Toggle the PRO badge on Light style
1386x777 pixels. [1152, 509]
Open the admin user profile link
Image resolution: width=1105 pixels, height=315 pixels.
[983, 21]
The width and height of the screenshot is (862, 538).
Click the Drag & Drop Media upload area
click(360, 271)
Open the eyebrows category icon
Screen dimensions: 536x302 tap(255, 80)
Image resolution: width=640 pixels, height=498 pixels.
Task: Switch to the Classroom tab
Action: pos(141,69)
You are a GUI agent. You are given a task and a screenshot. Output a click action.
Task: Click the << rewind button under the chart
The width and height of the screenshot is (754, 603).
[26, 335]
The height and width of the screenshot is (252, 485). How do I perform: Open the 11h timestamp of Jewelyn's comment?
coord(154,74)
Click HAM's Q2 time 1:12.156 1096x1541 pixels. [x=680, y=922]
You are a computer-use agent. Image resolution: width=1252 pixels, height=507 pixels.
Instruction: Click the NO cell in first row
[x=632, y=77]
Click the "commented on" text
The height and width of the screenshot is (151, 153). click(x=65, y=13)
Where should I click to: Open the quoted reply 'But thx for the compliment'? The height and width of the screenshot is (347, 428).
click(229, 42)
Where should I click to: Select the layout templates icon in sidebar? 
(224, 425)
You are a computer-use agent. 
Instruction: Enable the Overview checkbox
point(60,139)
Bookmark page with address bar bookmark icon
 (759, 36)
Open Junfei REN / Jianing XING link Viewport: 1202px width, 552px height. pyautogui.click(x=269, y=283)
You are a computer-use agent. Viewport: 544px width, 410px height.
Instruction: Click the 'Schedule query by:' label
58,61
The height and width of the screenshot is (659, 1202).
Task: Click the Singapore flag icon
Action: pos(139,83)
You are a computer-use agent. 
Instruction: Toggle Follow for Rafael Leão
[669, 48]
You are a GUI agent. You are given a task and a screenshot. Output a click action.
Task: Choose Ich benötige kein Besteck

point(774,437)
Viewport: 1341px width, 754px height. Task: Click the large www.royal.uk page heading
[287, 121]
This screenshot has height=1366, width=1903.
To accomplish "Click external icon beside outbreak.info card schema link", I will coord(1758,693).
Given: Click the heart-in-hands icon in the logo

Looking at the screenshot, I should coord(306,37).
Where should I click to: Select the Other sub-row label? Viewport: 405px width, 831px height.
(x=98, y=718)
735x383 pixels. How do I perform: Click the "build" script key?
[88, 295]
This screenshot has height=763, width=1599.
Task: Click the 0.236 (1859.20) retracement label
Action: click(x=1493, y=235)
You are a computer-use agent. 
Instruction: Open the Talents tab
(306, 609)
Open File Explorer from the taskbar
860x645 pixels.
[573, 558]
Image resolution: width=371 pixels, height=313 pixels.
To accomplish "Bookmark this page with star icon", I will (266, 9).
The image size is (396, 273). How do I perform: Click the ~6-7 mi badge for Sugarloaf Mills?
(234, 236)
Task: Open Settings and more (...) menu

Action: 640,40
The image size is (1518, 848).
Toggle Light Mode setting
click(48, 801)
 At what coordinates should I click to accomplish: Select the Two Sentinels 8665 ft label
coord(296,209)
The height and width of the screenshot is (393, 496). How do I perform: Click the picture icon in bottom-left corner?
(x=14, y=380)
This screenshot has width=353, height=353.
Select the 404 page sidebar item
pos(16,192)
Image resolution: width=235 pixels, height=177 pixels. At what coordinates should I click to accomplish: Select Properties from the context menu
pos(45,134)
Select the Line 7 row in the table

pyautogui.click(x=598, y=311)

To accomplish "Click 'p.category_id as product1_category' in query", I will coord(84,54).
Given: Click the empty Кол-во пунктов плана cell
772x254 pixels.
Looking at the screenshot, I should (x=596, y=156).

Work to complete: Could you reproduce all of the records above with "Instruction" swapped for "Command" and nothing else altered?

The output:
Toggle the PRO badge on Light style
1386x777 pixels. [1152, 509]
Open the admin user profile link
Image resolution: width=1105 pixels, height=315 pixels.
[983, 21]
The width and height of the screenshot is (862, 538).
Click the Drag & Drop Media upload area
click(360, 271)
Open the eyebrows category icon
Screen dimensions: 536x302 tap(255, 80)
Image resolution: width=640 pixels, height=498 pixels.
Task: Switch to the Classroom tab
Action: pos(141,69)
You are a GUI agent. You are given a task and a screenshot. Output a click action.
Task: Click the << rewind button under the chart
The width and height of the screenshot is (754, 603).
[26, 335]
The height and width of the screenshot is (252, 485). How do I perform: Open the 11h timestamp of Jewelyn's comment?
coord(154,74)
Click HAM's Q2 time 1:12.156 1096x1541 pixels. [x=680, y=922]
You are a computer-use agent. Image resolution: width=1252 pixels, height=507 pixels.
Command: Click the NO cell in first row
[x=632, y=77]
Click the "commented on" text
The height and width of the screenshot is (151, 153). click(x=65, y=13)
Where should I click to: Open the quoted reply 'But thx for the compliment'? The height and width of the screenshot is (347, 428).
click(229, 42)
Where should I click to: Select the layout templates icon in sidebar? 
(224, 425)
You are a computer-use agent. 
Command: Enable the Overview checkbox
point(60,139)
Bookmark page with address bar bookmark icon
 (759, 36)
Open Junfei REN / Jianing XING link Viewport: 1202px width, 552px height. pyautogui.click(x=269, y=283)
You are a computer-use agent. Viewport: 544px width, 410px height.
Command: Click the 'Schedule query by:' label
58,61
The height and width of the screenshot is (659, 1202).
Task: Click the Singapore flag icon
Action: pos(139,83)
You are a computer-use agent. 
Command: Toggle Follow for Rafael Leão
[669, 48]
You are a GUI agent. You are given a task and a screenshot. Output a click action.
Task: Choose Ich benötige kein Besteck

point(774,437)
Viewport: 1341px width, 754px height. Task: Click the large www.royal.uk page heading
[287, 121]
This screenshot has height=1366, width=1903.
To accomplish "Click external icon beside outbreak.info card schema link", I will coord(1758,693).
Given: Click the heart-in-hands icon in the logo

Looking at the screenshot, I should coord(306,37).
Where should I click to: Select the Other sub-row label? Viewport: 405px width, 831px height.
(x=98, y=718)
735x383 pixels. How do I perform: Click the "build" script key?
[88, 295]
This screenshot has height=763, width=1599.
Task: Click the 0.236 (1859.20) retracement label
Action: click(x=1493, y=235)
You are a computer-use agent. 
Command: Open the Talents tab
(306, 609)
Open File Explorer from the taskbar
860x645 pixels.
[573, 558]
Image resolution: width=371 pixels, height=313 pixels.
To accomplish "Bookmark this page with star icon", I will (266, 9).
The image size is (396, 273). How do I perform: Click the ~6-7 mi badge for Sugarloaf Mills?
(234, 236)
Task: Open Settings and more (...) menu

Action: 640,40
The image size is (1518, 848).
Toggle Light Mode setting
click(48, 801)
 At what coordinates should I click to accomplish: Select the Two Sentinels 8665 ft label
coord(296,209)
The height and width of the screenshot is (393, 496). How do I perform: Click the picture icon in bottom-left corner?
(x=14, y=380)
This screenshot has width=353, height=353.
Select the 404 page sidebar item
pos(16,192)
Image resolution: width=235 pixels, height=177 pixels. At what coordinates should I click to accomplish: Select Properties from the context menu
pos(45,134)
Select the Line 7 row in the table

pyautogui.click(x=598, y=311)

To accomplish "Click 'p.category_id as product1_category' in query", I will coord(84,54).
Given: Click the empty Кол-во пунктов плана cell
772x254 pixels.
Looking at the screenshot, I should (x=596, y=156).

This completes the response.